If you follow our step-by-step tutorial below, you can convert and clean up his PDF file relatively easily. For instance, let’s pretend your friend Franz Kafka emailed you a PDF copy of his latest novella, The Metamorphosis. Here are the steps…
1. Download Calibre, the free eBook conversion tool.
2. Click the “Add Books” tab and upload the PDF of The Metamorphosis.
3. Click on the PDF in your library and click the “Convert Books” tab.
4. Click the “Page Setup” tab (pictured) and make sure the “input file” is set to PDF. Also check that the “output file” is set to MOBI for Kindle or EPUB for Kobo, Nook or iPad. You can even select your particular device in this section.
5. If you don’t mind annoying headers, just click “OK” at the lower right hand corner of the screen. It will produce a copy of the file with some page numbers and stray characters mixed in–but it is completely readable.
6. To get rid of the annoying headers, you can perform some simple coding. Click the “Search & Replace” button.

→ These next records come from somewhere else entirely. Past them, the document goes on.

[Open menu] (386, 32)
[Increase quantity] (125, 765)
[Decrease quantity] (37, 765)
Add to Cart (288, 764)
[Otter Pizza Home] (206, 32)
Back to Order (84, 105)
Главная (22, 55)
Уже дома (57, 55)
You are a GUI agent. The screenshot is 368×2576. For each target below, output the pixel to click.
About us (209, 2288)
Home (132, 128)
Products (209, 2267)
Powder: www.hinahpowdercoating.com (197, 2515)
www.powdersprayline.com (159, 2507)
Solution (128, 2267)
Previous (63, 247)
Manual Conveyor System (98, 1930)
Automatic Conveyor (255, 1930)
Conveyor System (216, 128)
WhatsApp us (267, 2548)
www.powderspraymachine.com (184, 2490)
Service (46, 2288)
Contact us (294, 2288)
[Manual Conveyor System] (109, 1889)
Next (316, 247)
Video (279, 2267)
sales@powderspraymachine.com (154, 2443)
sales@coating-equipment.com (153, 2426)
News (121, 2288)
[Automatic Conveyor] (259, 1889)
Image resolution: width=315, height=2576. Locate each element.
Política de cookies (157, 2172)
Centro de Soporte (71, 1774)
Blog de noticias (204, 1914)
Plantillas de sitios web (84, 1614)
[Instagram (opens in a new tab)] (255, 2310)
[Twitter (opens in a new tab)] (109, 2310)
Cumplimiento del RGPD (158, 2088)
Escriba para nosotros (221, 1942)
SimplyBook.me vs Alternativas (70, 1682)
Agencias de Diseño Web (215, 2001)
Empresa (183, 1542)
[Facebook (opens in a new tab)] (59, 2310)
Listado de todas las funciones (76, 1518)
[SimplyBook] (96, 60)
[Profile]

7. Click on the magic wand button and you will see a HTML version of your document. Scroll through until you spot the annoying header. Highlight and copy the offending code. For instance, a repeated title header looks like this: <br><i>The Metamorphosis </i><br>
8. Paste that code into the “Regex Builder” box (pictured). This stands for “regular expression,” a simple piece of code that will tell the program to scrub out the bothersome text. For instance, to get rid of the title header, paste this HTML code into the “Regex” box: <br><i>The Metamorphosis </i><br>
9. In The Metamorphosis, the page number header “3 of 96 The Metamorphosis” dominates the top of every page. Obviously, you don’t want to type a piece of code for every single page number. If there are page numbers, substitute “\d+” for the page number slot to get rid of all the offending numbers–this will tell the program to scrub out every single digit in the code.
The new Regex code looks like this:
<br> \d+ <i>of</i> \d+ <br><hr> <A name=\d+></a><i>The Metamorphosis </i><br>
Here’s the original HTML code, if you want to compare:
<br>3 <i>of</i> 96 <br><hr> <A name=4></a><i>The Metamorphosis </i><br>
10. Once you’ve added all the annoying code bits, hit “OK” and leave the “Replacement Text” box empty. We just want to delete these pieces of text.
11. Now hit “OK” at the bottom right hand of the screen. Calibre will produce a cleaner copy of your PDF that can be read on your eReader like a regular book.
12. If your PDF has other annoying characters mixed in the text like blank spaces, random words or the name of the author, check out Calibre’s handy tutorial: “All About Using Regular Expressions.” You can find special codes for deleting all sorts of extra characters.